23/04/2026 11:12 © Moov

La pêche artisanale constitue un pilier essentiel pour les communautés côtières. Pourtant, face à la pauvreté, à la raréfaction des ressources marines et aux effets du changement climatique, une pratique interdite se développe : l’utilisation de filets moustiquaires, aux conséquences préoccupantes.

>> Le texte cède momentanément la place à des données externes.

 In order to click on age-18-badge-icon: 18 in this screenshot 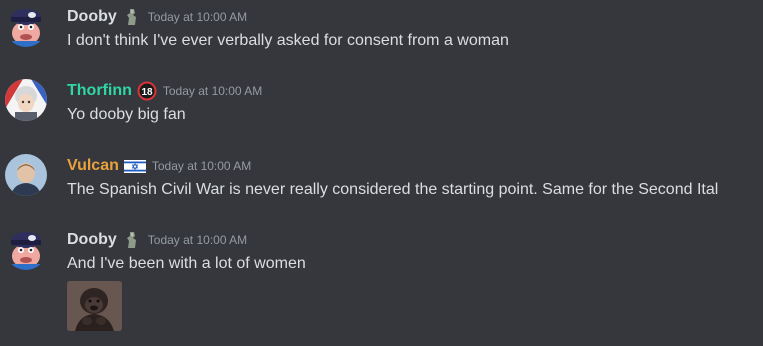, I will do `click(147, 91)`.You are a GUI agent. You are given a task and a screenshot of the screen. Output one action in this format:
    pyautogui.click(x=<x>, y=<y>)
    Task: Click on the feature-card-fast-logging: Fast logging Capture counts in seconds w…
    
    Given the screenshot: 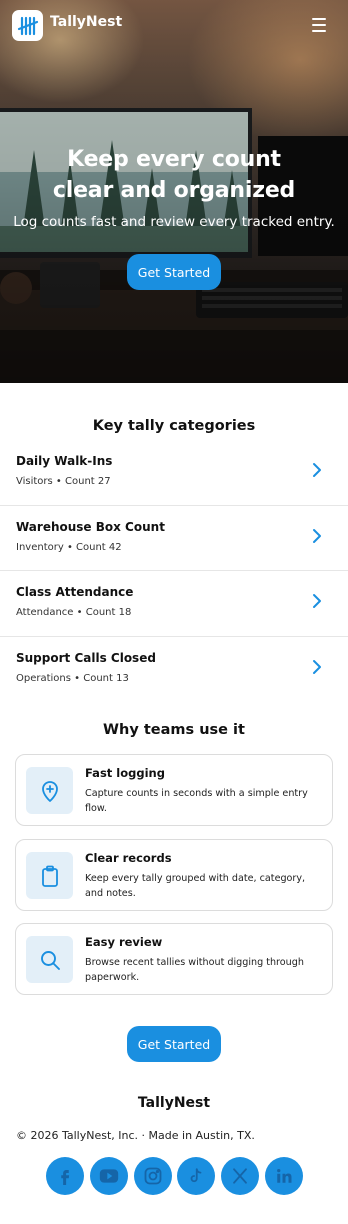 What is the action you would take?
    pyautogui.click(x=174, y=790)
    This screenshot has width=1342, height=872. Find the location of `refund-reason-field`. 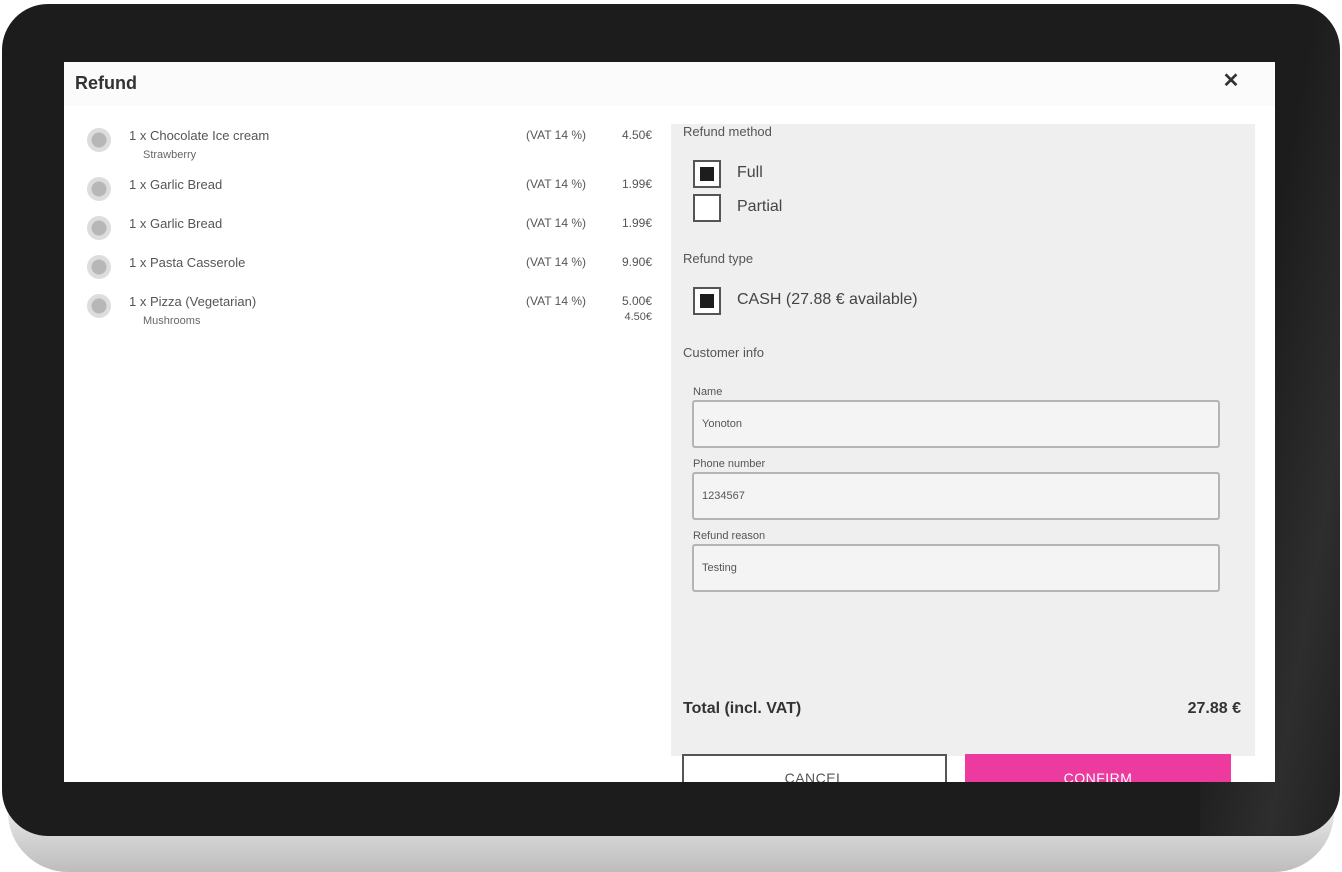

refund-reason-field is located at coordinates (956, 568).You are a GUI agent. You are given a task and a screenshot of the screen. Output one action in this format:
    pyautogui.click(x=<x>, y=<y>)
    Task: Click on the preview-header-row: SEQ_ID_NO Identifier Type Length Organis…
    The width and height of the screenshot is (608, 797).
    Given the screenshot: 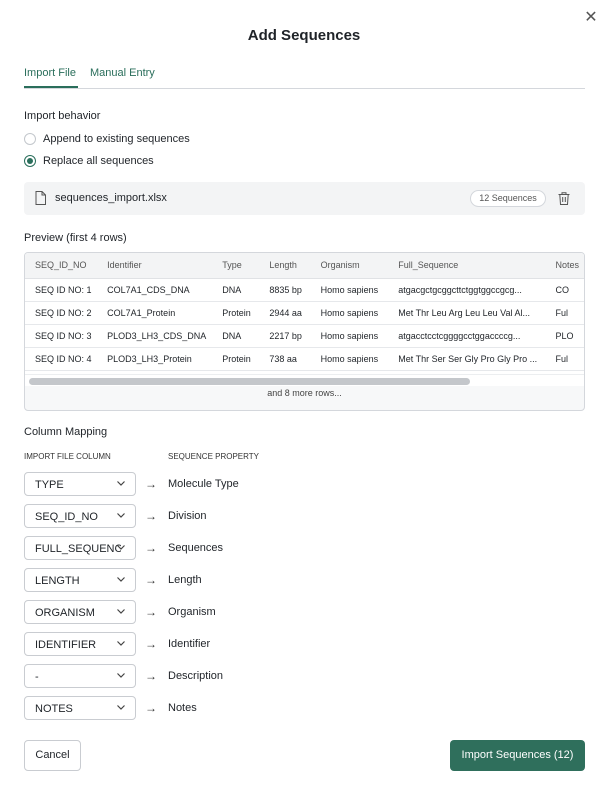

Une nouvelle étude interdisciplinaire de chercheurs de l’IRD et de l’IHSM de Madagascar, examine conjointement les impacts sociaux, économiques et environnementaux de cette pratique méconnue

Une pratique de survie aux effets immédiats

Initialement distribuées pour lutter contre le paludisme, les moustiquaires sont aujourd’hui détournées pour d’autres utilisations, notamment, la pêche. Leur faible coût et leur efficacité expliquent leur adoption rapide par des ménages en manque d’alternatives économiques.
Une étude menée dans la baie de Ranobe, au sud-ouest de Madagascar, révèle que 60 % des pêcheurs interrogés évoquent la pauvreté comme principale motivation. Grâce à ces filets, ils capturent entre 9 et 18 kg de poissons par sortie. Une partie est consommée, mais l’essentiel est vendu sur les marchés locaux, générant des revenus immédiats. Les femmes jouent un rôle central dans cette activité, notamment dans la transformation et la commercialisation du poisson. Cette implication renforce leur autonomie économique, même si les gains restent limités. Malgré les critiques et les tensions sociales, cette pratique demeure une réponse concrète à des besoins urgents.

Un piège écologique et social durable

Cette pratique demeure interdite. Si les bénéfices à court terme sont réels, les impacts à long terme sont préoccupants. Les mailles très fines des moustiquaires capturent des alevins, empêchant le renouvellement des stocks. Elles dégradent également les habitats marins, fragilisant les écosystèmes.
Ce phénomène enferme les communautés dans un véritable piège socio-écologique. En cherchant à survivre aujourd’hui, elles compromettent leurs ressources futures et leur sécurité alimentaire. La pratique contribue ainsi à maintenir la pauvreté qu’elle tente de combattre.
Face à cette situation, des initiatives émergent. Des campagnes de sensibilisation et la distribution d’engins de pêche légaux sont déjà mises en œuvre. Parallèlement, des recherches visent à développer des alternatives accessibles et durables. Les experts plaident pour une approche globale, combinant lutte contre la pauvreté, renforcement des réglementations et solutions économiques viables. L’enjeu est clair : permettre aux communautés de vivre de la mer sans compromettre l’avenir.